**Stated problem:**
Swap every "Click" for "Press" in the material below, leaving everything else unchanged. Omit the pictures from your output.
+++++
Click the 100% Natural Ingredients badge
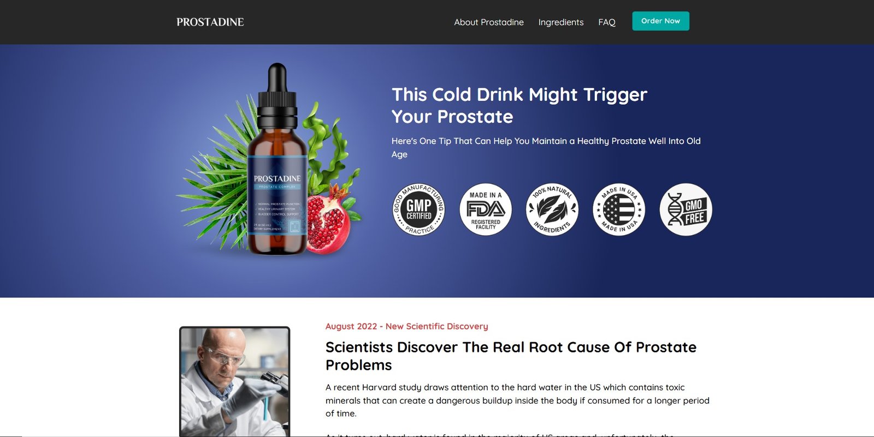 [552, 209]
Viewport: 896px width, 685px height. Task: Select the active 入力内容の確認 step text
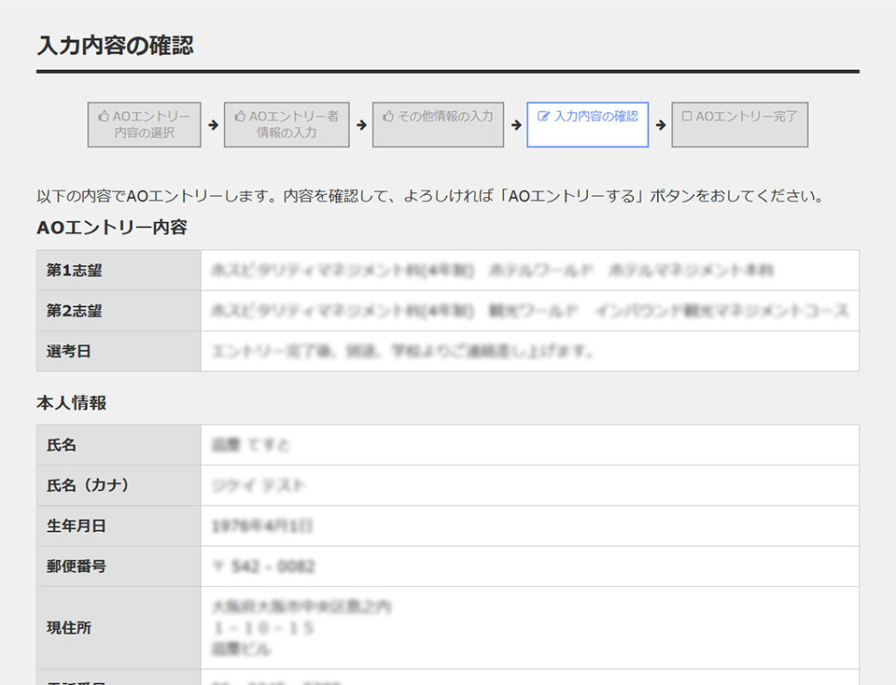(x=595, y=117)
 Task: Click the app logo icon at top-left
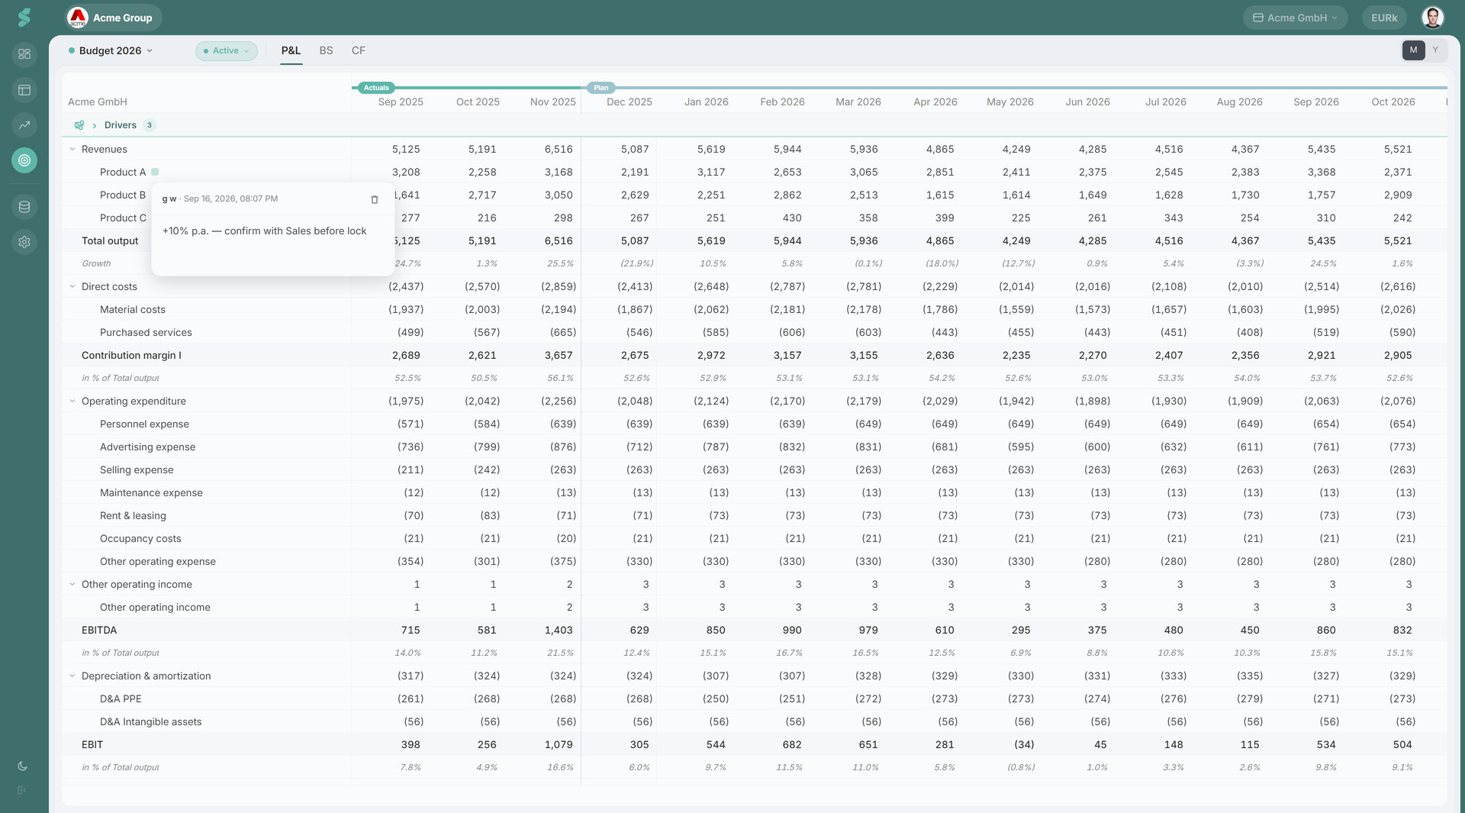tap(24, 17)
+++++
**Solution below:**
Press the 100% Natural Ingredients badge
 [552, 209]
Viewport: 896px width, 685px height. Task: Select the active 入力内容の確認 step text
(x=595, y=117)
 Task: Press the app logo icon at top-left
tap(24, 17)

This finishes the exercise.